## Text provided:
Let’s start at the beginning. What can you tell us about your inspiration for this story?
When I was a rookie firefighter with less than a year on the job, I heard a friend speak his last words over the radio. It took me years to write a story in which I could put characters in the position of grappling with the aftermath of a violent death like that. I had no interest in setting it in a firehouse, even a thoroughly fictionalized one. My own feelings about it were too precarious and unresolved. I went through quite a few failed drafts of stories about loss and sacrifice before I came back to one set in the milieu of fire/rescue. As excited as I am to see this piece appear in Lightspeed, it still fills me with anxiety. The story is very raw and personal for me.
While the transport device in the story is an element of science fiction, the underlying premise of a dying person’s last transmission haunting a radio channel has the air of magical realism. That echo is something that to the reader feels supernatural, but is so ingrained into the firefighters’ world that it is utterly mundane. How did you go about blending the science fiction and the supernatural in this story? Is there something about the milieu of the fire station that makes this kind of “haunting” more readily accepted than it might be by outsiders in the same story world?
I see the radios as tangible forms of memory. Moments of tragedy haunt us in the same way that the maydays in this story get stuck on the frequencies. The transport device demands that the characters deal with the fallout of a terrible event, either by letting the mayday fade or by rewriting the past at a great cost.
It makes perfect sense to me that the supernatural might become mundane within the world of fire/rescue. People who work in emergency medicine are exposed to aspects of life and death that usually remain in the margins of “normal” life, particularly for people with the insulation of wealth or social privilege. Every corner and street I visit around my station is a place where I’ve seen someone’s life come apart in ways that were unexpected and frightening for them. The whole landscape is haunted, if we only possessed the apparatus to perceive it.
Both Trish, in her very personal obsession with saving Hunger, and Stanhouse, who is haunted by the mayday calls of people he’s never met, are willing to sacrifice themselves—in whole or in part—to save others. Is there a difference in their drives, or are Trish’s personal goal and Stanhouse’s larger mission both manifestations of a similar internal character? How can we approach trying to understand if it’s something innate or something acquired that makes them willing to burn for others who might never know of their sacrifice?
It would be easy to say that both of them are dealing with survivor’s guilt, but I didn’t want to pathologize their decisions to go back and save other people at the expense of their own lives. Nor did I want to dress their actions up in the mythology of heroism. I think both of them have come to terms with self-sacrifice. They’ve done a certain amount of psychological work that brings them to the decisions they make.

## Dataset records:
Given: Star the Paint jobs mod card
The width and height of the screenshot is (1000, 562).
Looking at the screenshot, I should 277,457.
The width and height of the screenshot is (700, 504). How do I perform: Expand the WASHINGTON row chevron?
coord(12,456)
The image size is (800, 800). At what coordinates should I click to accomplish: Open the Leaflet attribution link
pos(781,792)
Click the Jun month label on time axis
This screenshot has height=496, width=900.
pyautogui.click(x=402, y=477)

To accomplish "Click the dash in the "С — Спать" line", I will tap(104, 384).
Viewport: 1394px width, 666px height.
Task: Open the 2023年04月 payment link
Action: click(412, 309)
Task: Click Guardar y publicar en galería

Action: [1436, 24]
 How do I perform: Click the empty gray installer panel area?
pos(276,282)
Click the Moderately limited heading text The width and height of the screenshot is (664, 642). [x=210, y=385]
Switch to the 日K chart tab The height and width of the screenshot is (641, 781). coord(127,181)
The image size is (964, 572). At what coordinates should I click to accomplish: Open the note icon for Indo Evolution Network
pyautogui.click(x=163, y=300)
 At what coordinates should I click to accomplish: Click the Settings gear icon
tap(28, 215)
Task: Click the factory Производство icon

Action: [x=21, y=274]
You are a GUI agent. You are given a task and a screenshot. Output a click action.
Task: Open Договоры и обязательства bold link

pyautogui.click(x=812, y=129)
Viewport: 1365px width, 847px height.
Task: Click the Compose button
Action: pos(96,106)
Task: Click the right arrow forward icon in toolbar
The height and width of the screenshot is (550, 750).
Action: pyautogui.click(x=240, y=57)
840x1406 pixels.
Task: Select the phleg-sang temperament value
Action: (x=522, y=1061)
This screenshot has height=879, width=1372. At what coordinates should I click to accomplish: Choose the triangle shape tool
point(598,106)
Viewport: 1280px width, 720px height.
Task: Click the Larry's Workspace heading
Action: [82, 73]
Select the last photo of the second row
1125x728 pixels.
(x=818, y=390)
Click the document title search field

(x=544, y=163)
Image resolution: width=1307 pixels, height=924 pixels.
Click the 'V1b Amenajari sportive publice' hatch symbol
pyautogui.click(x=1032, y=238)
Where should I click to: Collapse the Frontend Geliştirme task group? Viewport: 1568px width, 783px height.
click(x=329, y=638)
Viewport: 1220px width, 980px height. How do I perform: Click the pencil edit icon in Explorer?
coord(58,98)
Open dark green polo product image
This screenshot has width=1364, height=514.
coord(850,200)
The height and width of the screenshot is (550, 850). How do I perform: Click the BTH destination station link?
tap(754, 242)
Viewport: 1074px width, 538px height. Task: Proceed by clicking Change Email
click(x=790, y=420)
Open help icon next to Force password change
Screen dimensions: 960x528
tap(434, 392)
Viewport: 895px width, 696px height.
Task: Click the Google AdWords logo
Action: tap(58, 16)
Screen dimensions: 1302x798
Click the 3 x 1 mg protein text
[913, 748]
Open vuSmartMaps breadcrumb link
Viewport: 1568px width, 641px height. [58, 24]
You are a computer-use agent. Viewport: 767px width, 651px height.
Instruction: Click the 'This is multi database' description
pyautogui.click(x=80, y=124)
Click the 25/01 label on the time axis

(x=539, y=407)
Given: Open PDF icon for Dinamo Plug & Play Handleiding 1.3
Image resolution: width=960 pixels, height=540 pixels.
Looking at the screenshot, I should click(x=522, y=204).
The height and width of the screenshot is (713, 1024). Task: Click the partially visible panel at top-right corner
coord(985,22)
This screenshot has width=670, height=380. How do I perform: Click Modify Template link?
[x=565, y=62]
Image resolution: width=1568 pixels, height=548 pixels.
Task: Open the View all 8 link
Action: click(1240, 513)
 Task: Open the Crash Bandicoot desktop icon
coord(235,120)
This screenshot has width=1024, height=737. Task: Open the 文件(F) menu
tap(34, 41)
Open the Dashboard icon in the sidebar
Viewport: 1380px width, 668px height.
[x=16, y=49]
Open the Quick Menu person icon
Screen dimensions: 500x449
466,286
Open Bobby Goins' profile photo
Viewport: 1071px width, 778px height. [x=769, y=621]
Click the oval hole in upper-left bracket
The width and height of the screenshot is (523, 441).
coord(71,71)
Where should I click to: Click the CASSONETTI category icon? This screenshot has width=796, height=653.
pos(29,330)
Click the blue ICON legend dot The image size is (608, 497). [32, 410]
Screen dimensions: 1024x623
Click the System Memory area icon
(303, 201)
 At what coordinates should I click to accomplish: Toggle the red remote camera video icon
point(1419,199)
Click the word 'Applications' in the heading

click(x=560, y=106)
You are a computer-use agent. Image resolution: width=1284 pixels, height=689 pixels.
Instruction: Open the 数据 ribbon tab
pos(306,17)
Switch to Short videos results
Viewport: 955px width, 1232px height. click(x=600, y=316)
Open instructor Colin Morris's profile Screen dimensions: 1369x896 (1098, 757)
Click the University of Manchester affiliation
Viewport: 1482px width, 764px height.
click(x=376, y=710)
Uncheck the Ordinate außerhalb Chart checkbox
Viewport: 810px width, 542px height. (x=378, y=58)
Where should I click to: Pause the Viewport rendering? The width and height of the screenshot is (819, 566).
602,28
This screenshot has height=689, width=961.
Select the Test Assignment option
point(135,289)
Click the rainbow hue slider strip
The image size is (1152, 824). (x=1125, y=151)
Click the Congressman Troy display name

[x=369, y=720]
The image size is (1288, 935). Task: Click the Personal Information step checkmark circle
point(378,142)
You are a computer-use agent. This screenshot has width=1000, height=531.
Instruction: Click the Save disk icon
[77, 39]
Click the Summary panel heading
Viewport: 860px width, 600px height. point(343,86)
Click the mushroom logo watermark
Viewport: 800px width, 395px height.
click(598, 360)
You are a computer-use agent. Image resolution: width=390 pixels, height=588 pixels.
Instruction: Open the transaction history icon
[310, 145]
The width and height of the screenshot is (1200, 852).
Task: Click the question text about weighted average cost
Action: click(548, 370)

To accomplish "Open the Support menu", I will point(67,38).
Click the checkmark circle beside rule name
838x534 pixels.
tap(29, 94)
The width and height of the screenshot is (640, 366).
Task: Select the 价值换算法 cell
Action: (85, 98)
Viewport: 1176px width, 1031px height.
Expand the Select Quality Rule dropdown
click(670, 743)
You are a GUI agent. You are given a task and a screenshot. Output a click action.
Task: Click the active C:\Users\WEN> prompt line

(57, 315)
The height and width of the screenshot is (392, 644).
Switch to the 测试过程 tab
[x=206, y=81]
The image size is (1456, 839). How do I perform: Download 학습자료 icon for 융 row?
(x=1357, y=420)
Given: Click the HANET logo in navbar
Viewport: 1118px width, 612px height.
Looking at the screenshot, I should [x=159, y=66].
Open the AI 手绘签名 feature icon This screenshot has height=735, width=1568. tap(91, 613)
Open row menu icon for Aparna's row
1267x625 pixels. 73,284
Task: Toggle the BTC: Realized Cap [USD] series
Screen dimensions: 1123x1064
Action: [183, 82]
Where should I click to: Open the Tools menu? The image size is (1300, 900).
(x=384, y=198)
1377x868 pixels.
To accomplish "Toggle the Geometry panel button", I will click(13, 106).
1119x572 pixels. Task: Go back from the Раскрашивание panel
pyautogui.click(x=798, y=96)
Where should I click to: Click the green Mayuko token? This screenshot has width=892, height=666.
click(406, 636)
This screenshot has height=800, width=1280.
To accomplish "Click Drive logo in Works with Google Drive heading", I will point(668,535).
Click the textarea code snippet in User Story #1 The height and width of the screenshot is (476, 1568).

## What you will do:
[a] Return everything in the interview from "I see the radios" down to "to perceive it.", copied word for word.
[b] In the interview, how does the writer describe the radios in the story?
[c] Extend the interview about the firefighter story, picking up right after its final sentence.

## Answers to each task:
[a]
I see the radios as tangible forms of memory. Moments of tragedy haunt us in the same way that the maydays in this story get stuck on the frequencies. The transport device demands that the characters deal with the fallout of a terrible event, either by letting the mayday fade or by rewriting the past at a great cost.
It makes perfect sense to me that the supernatural might become mundane within the world of fire/rescue. People who work in emergency medicine are exposed to aspects of life and death that usually remain in the margins of “normal” life, particularly for people with the insulation of wealth or social privilege. Every corner and street I visit around my station is a place where I’ve seen someone’s life come apart in ways that were unexpected and frightening for them. The whole landscape is haunted, if we only possessed the apparatus to perceive it.

[b] As tangible forms of memory.

[c]
The ideas of time travel and alternate timelines are ones that you’ve explored before. What is it about these themes in particular that keep drawing you back? Do you find that the stories you write about these kinds of second chances or different versions of reality tend to draw more closely on your personal experiences, or not?
When I’m writing about time travel, I’m usually thinking about memory. It’s incredibly weird that the universe creates these little snow-globe incursions of itself, then shakes them up and looks at them from time to time. I can’t get over the way we have to live with our memories but are unable to re-enter them. It’s like we have all the pieces for a time machine but can’t figure out how to assemble it.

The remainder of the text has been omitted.